Fig. 6(e) and (f) show the effects of the membrane permeation order, activation energy, and experimental values. Several reported H2 selective materials follow Sieverts–Fick's law (n = 0.5), indicating that the limiting step of H2 transport across the membrane is the diffusion in the film. However, other studies report deviations from this law (n > 0.5), indicating that the limiting step is the dissociation in the film or the transport across the porous support.79 Based on the experimental data gathered in Fig. 6(f), a direct correlation between the membrane support and value of n seems to be missing, highlighting that other factors in addition to the layer material and support (e.g., preparation method) certainly play a role.

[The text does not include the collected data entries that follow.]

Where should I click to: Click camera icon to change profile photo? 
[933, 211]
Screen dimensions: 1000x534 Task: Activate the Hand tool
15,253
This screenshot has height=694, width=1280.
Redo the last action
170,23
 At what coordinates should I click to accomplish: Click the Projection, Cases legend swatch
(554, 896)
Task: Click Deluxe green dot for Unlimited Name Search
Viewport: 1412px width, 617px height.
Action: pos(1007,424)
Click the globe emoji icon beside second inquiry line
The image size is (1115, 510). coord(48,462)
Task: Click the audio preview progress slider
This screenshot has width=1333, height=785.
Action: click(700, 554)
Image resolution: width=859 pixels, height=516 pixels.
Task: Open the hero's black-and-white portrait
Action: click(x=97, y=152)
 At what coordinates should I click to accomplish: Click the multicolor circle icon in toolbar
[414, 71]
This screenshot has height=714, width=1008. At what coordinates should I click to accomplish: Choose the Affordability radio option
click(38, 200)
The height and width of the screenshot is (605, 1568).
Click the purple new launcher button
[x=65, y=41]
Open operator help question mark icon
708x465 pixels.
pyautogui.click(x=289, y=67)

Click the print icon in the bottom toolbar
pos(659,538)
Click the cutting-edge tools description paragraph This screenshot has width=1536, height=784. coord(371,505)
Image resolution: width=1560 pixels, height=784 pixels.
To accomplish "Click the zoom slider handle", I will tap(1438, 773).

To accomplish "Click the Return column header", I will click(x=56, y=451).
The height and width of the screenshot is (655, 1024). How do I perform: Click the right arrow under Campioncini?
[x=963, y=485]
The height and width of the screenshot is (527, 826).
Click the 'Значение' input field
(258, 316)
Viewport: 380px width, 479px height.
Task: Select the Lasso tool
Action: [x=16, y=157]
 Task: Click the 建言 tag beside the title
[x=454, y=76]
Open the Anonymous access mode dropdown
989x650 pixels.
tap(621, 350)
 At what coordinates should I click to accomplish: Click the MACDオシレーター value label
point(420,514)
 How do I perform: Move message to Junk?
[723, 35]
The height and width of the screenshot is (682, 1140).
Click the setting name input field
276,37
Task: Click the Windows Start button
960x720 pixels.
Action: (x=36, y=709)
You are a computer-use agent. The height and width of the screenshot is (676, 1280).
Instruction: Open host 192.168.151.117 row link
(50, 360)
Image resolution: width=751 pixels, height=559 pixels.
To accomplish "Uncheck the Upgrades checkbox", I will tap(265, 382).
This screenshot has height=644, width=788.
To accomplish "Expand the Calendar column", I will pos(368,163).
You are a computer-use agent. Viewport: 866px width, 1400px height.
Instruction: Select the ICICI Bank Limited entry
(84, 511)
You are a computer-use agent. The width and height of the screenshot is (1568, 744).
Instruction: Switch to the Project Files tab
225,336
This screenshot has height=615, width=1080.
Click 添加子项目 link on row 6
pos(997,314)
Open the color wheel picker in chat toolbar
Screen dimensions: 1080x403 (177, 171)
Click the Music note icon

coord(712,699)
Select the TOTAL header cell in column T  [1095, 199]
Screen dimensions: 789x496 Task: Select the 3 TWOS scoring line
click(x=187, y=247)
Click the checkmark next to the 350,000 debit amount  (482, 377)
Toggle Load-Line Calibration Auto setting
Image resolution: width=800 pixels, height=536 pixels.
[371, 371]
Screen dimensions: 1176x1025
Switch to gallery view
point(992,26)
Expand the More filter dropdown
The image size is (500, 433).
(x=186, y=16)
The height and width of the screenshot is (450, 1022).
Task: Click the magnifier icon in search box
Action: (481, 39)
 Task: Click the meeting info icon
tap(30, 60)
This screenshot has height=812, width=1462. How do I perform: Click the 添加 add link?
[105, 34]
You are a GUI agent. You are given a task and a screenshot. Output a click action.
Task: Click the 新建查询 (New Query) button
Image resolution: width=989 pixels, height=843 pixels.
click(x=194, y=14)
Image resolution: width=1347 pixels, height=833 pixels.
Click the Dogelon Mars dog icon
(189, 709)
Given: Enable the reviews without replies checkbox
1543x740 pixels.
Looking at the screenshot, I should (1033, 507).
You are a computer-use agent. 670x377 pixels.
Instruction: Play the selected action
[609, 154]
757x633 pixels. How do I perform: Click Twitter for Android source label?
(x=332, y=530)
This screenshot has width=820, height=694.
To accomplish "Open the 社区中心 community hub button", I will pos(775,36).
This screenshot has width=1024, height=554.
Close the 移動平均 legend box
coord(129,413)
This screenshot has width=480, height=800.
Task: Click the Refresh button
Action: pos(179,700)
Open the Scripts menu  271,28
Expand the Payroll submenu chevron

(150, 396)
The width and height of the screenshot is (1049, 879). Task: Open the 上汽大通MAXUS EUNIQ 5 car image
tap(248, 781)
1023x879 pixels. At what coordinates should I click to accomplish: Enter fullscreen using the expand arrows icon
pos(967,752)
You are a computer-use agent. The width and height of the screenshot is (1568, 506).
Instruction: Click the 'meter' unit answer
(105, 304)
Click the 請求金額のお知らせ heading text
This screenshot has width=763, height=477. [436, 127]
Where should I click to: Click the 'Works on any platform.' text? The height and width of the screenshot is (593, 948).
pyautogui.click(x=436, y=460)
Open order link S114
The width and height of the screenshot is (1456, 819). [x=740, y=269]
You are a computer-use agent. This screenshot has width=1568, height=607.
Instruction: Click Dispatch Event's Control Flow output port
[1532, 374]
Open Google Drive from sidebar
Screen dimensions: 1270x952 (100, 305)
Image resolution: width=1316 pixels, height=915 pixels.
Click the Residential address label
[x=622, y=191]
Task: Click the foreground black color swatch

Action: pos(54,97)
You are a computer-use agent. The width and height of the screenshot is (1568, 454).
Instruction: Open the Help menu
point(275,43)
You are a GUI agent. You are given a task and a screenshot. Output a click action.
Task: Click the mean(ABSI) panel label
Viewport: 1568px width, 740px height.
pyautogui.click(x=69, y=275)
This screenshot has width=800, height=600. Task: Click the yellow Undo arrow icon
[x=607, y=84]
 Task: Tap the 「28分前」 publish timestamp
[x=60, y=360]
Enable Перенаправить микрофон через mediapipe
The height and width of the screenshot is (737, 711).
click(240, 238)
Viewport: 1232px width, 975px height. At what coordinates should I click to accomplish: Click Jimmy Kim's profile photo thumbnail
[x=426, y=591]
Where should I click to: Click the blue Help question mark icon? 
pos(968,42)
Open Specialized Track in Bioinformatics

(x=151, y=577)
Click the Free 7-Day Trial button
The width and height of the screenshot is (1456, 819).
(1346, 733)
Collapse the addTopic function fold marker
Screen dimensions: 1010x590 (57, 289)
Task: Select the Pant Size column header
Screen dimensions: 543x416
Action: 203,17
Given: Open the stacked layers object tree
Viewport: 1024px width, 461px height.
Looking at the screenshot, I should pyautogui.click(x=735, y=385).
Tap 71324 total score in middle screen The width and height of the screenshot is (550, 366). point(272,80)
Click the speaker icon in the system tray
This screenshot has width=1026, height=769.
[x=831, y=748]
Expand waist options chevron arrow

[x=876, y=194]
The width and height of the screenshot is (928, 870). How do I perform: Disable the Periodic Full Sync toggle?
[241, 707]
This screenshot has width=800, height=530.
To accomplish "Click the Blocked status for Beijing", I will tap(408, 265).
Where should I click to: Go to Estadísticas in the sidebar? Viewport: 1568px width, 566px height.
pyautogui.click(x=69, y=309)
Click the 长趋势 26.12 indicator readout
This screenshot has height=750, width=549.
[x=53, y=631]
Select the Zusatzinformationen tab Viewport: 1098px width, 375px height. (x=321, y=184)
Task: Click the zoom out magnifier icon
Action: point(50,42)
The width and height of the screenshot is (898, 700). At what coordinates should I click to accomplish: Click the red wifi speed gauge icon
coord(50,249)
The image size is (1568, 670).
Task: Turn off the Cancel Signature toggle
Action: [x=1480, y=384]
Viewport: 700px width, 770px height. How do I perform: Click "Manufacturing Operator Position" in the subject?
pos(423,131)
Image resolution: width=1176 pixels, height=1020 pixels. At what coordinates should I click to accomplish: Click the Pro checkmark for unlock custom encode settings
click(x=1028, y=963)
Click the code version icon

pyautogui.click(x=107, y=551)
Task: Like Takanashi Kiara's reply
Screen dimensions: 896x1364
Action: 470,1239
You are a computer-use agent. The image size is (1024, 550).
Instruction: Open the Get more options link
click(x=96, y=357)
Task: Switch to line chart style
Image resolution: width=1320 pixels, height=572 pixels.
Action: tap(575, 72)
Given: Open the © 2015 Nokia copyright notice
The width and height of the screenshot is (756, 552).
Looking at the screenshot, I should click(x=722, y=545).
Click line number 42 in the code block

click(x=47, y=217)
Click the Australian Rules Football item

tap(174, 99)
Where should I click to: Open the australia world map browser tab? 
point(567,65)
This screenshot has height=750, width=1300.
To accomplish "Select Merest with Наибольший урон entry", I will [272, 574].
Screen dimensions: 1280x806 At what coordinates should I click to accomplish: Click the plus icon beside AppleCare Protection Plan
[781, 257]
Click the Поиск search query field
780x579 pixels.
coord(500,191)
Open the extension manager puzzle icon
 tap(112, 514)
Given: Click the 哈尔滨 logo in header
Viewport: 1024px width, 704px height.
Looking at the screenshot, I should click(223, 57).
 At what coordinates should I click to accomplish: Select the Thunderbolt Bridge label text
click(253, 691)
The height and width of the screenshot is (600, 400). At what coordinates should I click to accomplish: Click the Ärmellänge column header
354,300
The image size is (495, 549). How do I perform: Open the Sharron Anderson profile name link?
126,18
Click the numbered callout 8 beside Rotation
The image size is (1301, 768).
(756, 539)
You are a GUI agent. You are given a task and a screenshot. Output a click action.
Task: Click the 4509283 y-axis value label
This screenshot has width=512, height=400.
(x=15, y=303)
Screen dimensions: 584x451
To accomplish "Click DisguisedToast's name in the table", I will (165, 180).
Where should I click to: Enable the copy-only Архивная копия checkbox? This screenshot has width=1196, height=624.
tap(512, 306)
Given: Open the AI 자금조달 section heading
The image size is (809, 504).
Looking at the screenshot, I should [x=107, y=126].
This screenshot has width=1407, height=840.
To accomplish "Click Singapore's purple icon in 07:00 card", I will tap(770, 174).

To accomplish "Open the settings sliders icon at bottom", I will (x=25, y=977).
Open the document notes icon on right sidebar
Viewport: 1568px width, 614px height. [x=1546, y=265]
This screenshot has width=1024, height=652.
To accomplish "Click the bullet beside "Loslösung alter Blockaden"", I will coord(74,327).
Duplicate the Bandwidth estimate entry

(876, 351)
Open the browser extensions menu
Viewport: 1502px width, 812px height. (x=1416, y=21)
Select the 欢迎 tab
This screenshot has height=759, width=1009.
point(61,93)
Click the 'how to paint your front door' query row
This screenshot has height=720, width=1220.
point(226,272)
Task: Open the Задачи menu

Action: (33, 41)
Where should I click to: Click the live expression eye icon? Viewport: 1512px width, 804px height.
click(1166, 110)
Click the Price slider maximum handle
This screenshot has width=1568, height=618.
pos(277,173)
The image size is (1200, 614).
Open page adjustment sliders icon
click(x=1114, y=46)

Under the simulated conditions, n does significantly contribute to the final performance. The activation energy has a more significant impact with a reduction of NH3 conversion of 10% when Ea,J increases from 10 to 25 kJ mol−1. However, the Ea,J value estimated in this work (6.7 kJ mol−1) is similar to the Pd/Al2O3 membranes in Fig. 6(f), which indicates that their performance is not highly influenced by the temperature. When the pre-exponential factor for permeance is sufficiently high, low activation energy membranes are preferred over higher ones as cold spot formation cannot be avoided nearby the reactor inlet where the reaction rates are the highest.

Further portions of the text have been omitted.